Records for processing:
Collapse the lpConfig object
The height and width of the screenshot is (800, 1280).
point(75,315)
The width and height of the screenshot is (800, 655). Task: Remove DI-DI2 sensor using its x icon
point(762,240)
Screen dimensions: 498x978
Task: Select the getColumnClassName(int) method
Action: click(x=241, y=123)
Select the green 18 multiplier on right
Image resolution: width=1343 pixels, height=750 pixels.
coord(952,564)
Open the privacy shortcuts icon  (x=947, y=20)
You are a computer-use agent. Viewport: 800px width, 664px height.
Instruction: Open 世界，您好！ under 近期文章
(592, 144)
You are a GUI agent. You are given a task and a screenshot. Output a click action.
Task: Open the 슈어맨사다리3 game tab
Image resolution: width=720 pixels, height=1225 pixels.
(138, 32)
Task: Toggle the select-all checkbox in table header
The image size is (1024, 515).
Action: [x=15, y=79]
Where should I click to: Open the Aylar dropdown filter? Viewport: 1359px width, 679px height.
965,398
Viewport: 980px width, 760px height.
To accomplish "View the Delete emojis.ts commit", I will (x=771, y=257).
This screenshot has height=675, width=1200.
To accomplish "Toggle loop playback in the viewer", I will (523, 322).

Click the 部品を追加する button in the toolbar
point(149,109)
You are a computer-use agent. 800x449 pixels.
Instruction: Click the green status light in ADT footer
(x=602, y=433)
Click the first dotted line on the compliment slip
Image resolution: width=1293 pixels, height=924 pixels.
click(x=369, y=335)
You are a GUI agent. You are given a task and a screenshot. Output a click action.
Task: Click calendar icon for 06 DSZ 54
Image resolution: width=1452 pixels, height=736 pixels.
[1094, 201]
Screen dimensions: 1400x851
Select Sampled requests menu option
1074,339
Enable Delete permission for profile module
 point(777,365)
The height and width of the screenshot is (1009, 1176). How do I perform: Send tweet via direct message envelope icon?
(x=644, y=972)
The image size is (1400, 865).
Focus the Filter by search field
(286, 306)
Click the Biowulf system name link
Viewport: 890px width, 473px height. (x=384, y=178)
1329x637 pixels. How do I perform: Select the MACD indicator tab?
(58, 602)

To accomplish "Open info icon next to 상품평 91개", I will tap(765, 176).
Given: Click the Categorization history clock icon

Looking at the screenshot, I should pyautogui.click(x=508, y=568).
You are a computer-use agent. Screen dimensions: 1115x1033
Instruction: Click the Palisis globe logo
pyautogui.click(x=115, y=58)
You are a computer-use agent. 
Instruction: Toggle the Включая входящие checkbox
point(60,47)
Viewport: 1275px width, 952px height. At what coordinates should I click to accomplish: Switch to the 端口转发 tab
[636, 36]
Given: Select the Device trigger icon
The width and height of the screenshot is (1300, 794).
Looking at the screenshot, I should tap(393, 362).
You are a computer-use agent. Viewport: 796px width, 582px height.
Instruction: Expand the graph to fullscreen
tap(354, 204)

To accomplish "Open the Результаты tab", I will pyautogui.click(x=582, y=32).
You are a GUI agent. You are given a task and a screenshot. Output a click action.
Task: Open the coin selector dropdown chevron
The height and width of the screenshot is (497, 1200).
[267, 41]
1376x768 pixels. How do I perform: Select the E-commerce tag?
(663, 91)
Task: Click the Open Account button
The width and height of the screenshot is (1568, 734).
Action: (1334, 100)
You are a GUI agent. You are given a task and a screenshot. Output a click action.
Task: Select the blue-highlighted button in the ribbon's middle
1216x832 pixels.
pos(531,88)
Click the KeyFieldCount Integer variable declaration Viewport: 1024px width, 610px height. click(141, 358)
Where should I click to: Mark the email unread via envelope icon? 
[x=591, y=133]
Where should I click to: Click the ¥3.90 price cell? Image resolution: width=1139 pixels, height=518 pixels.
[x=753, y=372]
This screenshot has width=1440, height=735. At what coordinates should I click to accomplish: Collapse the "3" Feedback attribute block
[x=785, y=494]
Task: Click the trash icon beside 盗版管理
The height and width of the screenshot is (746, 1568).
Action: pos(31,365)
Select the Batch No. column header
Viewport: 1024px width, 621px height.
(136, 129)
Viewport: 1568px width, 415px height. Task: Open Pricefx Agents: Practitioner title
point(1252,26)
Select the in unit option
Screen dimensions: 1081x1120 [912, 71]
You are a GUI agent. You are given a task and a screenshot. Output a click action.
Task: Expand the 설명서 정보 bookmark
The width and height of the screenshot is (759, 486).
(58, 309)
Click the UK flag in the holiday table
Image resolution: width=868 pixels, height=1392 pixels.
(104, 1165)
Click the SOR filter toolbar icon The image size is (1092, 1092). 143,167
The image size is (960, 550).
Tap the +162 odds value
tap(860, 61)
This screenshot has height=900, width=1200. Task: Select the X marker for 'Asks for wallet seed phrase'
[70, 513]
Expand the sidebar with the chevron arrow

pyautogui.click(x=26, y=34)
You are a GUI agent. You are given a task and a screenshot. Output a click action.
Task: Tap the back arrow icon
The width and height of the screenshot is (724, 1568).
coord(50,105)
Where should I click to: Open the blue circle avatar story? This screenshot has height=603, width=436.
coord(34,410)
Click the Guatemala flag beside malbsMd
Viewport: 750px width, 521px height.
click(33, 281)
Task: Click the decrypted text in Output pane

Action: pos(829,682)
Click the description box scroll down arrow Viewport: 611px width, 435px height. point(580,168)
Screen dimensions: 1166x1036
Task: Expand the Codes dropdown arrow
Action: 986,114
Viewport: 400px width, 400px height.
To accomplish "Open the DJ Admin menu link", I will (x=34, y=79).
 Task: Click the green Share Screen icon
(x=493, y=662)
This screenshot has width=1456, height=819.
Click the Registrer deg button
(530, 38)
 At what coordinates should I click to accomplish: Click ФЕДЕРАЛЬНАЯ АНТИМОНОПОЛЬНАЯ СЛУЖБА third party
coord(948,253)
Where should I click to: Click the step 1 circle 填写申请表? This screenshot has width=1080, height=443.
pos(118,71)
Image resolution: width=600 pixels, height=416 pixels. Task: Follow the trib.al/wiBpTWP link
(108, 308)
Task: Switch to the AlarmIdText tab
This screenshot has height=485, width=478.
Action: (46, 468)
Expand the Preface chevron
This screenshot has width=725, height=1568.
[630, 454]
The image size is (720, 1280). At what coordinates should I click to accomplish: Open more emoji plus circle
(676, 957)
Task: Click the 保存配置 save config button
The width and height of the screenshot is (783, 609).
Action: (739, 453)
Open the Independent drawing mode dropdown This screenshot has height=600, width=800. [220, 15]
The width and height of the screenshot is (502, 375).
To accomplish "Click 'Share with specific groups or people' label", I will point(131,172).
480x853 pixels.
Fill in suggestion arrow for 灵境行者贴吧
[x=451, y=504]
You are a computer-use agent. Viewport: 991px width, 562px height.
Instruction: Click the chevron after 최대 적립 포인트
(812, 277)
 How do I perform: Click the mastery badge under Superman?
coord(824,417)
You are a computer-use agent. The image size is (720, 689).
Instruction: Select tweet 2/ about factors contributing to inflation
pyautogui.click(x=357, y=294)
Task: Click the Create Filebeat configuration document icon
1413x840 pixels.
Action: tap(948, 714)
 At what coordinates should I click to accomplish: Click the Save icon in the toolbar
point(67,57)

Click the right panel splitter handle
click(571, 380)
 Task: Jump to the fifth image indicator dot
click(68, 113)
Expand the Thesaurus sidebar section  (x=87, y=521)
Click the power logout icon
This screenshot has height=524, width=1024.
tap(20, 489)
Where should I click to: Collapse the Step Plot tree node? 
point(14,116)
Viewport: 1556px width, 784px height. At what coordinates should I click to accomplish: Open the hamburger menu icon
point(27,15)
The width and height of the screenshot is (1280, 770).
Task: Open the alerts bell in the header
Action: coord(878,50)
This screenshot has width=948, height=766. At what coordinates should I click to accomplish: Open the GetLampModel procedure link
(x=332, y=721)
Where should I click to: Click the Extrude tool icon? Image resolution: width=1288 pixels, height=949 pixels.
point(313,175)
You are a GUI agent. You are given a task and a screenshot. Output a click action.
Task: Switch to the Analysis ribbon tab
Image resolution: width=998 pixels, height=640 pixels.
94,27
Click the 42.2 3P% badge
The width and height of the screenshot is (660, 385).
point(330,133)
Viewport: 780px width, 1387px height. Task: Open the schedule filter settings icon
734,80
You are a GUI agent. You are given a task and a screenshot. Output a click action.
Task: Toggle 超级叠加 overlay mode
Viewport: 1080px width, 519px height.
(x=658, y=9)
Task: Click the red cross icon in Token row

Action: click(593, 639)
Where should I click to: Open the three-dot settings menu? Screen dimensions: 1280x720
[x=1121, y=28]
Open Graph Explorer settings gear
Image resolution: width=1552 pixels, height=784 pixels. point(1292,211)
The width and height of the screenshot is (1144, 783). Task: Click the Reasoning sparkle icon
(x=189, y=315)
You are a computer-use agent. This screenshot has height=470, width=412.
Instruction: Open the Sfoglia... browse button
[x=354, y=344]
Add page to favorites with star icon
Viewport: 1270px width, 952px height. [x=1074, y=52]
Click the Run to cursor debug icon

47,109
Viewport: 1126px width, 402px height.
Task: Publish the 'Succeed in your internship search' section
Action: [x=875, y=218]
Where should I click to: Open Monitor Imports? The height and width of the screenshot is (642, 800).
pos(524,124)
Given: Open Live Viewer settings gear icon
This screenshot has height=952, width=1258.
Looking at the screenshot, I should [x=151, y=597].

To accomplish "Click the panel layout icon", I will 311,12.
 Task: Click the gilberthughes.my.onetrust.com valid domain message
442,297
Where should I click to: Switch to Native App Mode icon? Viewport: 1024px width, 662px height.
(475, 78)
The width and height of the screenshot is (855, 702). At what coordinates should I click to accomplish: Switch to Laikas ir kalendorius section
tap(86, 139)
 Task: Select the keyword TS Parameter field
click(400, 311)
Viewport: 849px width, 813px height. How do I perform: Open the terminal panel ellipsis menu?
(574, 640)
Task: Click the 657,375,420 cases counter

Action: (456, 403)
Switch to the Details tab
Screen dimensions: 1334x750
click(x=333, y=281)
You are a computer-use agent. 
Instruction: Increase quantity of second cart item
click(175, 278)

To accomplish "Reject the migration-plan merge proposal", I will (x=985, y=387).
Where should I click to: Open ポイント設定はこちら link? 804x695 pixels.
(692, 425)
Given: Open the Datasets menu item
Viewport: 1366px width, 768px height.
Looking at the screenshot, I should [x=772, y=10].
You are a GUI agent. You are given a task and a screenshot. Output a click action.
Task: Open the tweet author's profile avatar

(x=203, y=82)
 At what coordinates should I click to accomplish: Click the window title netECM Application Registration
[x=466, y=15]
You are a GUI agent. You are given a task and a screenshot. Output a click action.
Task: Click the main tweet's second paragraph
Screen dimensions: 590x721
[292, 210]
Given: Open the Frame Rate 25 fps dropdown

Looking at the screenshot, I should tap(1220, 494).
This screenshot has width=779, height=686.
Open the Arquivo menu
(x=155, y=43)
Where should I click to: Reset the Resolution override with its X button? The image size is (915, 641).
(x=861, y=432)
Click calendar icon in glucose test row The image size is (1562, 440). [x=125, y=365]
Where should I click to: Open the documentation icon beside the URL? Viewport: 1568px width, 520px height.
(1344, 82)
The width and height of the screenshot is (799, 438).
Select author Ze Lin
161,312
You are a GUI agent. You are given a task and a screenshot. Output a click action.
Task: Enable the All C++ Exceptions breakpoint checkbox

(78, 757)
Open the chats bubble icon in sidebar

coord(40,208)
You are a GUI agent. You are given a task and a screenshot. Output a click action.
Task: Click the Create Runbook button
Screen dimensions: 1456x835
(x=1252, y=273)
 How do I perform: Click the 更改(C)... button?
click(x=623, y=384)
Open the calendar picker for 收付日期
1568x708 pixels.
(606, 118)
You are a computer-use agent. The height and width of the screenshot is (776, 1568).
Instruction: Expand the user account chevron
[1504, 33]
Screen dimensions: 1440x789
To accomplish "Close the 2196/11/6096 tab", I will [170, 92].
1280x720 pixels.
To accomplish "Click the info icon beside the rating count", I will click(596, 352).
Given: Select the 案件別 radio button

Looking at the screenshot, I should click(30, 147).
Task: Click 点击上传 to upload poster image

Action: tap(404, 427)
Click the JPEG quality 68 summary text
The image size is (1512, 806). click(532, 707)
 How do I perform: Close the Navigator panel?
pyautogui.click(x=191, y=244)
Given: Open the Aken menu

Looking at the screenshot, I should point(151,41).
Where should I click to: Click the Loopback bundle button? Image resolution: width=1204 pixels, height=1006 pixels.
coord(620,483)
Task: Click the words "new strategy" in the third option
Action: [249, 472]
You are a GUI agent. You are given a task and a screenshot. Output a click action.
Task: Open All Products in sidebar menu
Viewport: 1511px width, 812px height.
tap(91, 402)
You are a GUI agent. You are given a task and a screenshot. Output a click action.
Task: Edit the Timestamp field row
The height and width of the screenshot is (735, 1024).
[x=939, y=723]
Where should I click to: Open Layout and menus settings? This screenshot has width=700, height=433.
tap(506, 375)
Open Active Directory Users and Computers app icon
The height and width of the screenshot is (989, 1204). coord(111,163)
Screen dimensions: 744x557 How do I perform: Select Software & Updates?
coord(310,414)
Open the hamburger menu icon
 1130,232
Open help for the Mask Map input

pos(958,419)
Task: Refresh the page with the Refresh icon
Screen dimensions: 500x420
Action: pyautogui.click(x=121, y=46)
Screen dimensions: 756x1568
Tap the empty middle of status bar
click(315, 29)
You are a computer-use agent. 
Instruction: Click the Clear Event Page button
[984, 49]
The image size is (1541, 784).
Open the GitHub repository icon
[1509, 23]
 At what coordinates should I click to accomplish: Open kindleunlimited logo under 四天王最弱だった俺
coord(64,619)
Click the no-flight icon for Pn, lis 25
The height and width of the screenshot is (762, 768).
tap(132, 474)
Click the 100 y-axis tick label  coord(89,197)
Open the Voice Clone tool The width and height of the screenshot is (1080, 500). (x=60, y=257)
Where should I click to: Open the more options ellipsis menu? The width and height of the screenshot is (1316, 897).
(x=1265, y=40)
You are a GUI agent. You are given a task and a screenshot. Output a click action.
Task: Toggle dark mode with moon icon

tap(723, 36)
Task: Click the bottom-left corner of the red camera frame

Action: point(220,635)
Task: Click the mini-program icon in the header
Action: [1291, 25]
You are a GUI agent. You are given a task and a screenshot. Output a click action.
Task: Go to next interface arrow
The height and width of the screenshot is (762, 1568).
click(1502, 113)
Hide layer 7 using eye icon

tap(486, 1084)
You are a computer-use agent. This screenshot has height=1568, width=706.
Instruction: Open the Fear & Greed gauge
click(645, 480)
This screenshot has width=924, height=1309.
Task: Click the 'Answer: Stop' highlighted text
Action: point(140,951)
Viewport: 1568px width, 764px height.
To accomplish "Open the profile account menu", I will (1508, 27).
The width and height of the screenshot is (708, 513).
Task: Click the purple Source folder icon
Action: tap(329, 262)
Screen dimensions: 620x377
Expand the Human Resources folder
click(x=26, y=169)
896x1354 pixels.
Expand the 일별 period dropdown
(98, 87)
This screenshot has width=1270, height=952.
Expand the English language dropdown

Task statement: Among these entries, how many lines include the string "Create"? Reply with the number by itself.

Answer area: 2